(Source records)

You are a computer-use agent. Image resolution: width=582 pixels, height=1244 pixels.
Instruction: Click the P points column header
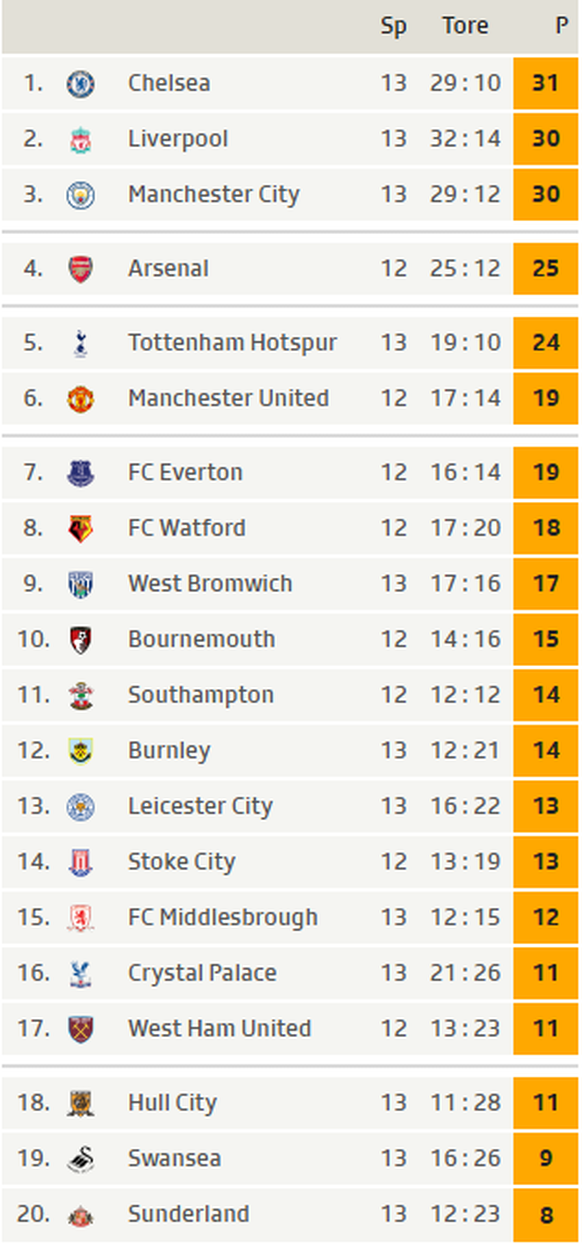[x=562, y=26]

(End Source records)
(Source records)

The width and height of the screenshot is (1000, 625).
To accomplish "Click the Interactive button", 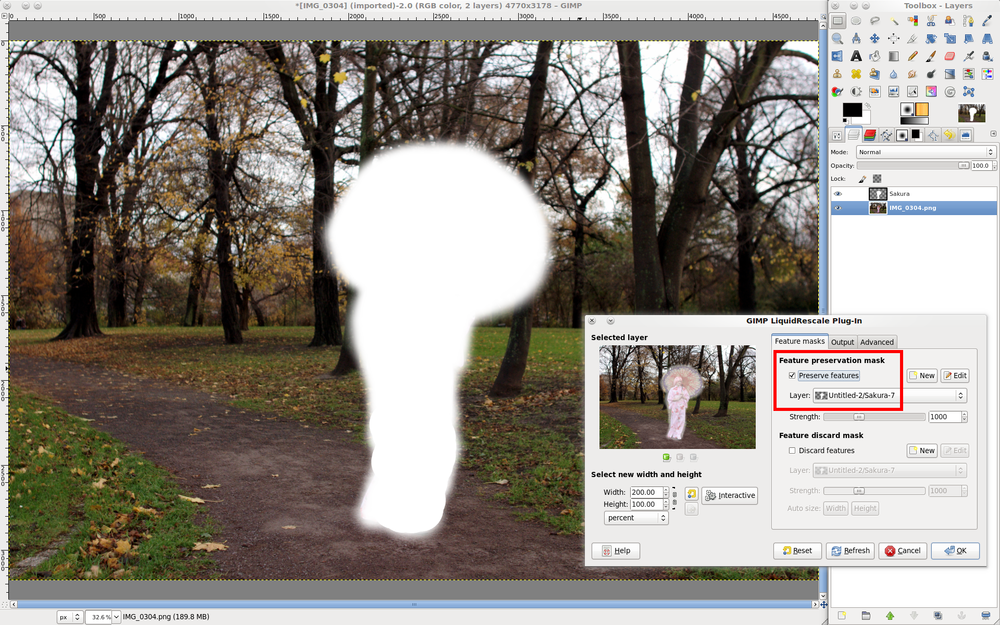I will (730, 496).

(End Source records)

Task to complete :: Among the entries above, how many lines include "height"? State the number and nothing else.

Result :: 2